During floor discussions, Sen. Respicio proposed an amendment that would also prohibit the practice of shark feeding, which has been used to lure the animals.
Cruz said he supported the amendment.
"The intent of this bill was to allow nature to be nature," said Cruz.
He said that bringing sharks closer to shore was "unnatural" and dangerous.
Sen. Chris Duenas also rose in support of the amendment.
"It is the experience of many fishermen as they go fishing is that there are a lot of sharks," said Duenas. "But there's no question that when you add fish parts to the water … you would artificial attract sharks to a location, fishermen have a hard enough time off there fending off sharks."
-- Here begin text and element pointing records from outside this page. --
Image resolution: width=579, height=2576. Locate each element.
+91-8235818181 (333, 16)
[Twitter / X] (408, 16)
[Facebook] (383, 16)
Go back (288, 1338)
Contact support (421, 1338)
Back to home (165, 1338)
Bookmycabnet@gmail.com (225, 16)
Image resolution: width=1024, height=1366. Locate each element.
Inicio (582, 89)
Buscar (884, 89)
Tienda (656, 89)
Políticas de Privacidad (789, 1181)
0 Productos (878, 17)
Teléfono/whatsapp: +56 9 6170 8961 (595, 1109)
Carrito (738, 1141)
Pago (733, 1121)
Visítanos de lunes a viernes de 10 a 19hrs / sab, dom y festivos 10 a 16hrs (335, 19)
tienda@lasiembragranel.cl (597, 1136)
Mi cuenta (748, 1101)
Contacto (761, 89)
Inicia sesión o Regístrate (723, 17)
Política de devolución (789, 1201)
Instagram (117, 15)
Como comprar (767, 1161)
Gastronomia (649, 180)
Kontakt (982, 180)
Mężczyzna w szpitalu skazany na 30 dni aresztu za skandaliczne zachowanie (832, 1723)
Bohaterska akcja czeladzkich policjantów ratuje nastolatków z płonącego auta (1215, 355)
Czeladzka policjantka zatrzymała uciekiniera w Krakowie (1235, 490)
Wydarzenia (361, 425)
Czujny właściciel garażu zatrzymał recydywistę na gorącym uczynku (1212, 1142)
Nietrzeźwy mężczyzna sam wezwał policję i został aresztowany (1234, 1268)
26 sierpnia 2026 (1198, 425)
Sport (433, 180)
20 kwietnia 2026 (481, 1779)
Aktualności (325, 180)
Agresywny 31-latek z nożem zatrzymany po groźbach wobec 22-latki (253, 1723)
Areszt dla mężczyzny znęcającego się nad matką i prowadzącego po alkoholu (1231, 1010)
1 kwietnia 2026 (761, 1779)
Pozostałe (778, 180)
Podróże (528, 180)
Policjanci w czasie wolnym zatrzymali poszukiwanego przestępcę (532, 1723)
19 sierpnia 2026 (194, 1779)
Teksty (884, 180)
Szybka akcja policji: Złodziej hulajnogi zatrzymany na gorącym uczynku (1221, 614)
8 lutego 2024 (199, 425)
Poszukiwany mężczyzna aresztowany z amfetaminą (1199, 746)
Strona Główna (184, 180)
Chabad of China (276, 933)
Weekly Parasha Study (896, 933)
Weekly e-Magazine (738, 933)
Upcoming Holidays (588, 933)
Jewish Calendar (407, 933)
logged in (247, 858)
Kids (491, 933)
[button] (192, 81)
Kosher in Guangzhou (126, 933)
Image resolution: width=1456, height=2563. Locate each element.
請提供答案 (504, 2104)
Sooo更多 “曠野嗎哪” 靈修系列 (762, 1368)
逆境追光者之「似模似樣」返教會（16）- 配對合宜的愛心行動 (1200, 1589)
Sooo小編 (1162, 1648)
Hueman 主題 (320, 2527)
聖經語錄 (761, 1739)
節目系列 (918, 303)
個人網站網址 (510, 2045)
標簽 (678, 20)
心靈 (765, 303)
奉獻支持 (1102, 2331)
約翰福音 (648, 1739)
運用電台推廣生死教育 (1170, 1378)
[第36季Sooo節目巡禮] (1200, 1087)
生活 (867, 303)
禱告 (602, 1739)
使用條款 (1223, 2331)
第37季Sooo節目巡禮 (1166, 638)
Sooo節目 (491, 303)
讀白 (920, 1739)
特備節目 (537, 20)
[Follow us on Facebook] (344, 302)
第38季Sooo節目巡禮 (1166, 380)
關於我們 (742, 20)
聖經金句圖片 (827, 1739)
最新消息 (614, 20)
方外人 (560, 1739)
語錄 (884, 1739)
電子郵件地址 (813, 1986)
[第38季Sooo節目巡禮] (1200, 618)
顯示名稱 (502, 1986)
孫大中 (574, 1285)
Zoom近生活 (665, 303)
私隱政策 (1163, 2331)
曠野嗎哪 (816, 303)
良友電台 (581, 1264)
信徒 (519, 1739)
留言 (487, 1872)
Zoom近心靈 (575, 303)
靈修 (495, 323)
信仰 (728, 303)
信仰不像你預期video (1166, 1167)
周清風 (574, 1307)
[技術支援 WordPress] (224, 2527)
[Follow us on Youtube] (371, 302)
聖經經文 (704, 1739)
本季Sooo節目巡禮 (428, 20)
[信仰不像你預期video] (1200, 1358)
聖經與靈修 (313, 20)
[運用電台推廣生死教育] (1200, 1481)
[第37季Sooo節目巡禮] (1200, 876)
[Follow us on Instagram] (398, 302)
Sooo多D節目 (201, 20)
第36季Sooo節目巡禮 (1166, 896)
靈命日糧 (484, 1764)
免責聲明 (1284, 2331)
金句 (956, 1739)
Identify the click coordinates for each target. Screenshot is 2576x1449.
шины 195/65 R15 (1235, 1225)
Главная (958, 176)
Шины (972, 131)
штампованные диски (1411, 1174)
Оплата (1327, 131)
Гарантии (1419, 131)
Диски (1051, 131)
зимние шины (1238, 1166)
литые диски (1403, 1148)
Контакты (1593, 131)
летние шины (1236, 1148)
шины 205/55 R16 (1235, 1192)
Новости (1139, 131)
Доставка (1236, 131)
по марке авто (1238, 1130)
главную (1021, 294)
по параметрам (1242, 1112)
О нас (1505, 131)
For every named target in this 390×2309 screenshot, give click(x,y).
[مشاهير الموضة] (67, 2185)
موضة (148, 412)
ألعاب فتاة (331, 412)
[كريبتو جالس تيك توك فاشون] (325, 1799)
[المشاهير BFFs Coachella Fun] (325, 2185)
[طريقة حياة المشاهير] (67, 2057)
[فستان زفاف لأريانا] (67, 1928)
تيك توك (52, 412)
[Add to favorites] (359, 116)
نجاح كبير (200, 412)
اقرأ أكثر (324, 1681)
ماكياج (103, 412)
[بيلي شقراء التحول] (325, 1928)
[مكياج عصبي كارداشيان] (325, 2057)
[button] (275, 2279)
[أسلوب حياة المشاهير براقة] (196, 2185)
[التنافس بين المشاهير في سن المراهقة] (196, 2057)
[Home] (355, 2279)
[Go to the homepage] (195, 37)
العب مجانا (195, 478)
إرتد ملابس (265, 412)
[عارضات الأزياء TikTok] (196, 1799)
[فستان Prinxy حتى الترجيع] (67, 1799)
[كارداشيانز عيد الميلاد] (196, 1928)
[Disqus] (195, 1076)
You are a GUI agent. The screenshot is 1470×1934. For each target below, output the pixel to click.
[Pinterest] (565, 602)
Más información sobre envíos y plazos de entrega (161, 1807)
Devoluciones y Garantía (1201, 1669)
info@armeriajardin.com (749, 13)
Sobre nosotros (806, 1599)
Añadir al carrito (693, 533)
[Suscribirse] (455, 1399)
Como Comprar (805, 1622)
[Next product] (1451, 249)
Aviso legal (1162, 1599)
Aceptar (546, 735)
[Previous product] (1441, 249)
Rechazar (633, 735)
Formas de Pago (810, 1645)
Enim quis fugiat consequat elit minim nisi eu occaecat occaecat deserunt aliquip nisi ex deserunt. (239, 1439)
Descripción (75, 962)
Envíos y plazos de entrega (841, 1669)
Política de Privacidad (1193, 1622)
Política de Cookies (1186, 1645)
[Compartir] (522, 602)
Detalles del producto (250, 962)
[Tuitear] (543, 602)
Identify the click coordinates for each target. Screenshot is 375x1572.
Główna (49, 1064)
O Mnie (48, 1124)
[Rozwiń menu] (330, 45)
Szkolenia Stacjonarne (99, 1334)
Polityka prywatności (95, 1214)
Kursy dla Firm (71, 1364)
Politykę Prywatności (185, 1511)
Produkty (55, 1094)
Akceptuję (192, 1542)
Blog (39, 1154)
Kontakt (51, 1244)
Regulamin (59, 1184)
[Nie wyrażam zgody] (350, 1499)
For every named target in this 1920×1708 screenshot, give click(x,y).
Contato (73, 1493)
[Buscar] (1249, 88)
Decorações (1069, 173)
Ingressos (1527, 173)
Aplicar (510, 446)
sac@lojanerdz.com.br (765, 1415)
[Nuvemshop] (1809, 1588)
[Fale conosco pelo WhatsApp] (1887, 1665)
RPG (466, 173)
Sen. Judith Guthertz called the practice of attracting the animals through fish parts "very dangerous." She said the bill wanted to prevent dangerous commercial activities that would attract the animals to cages.
"It's inappropriate and unfair to the animals," she said.
Sen. Ben Pangelinan said the practice throws the ecosystem off balance.
"You can train a dog to wear a skirt and sit up and bark. Or pants for that matter," said Pangelinan.
He said that the practice has meant that sharks have been conditioned to follow the sounds of boats -- because the animals know that the sound may mean food.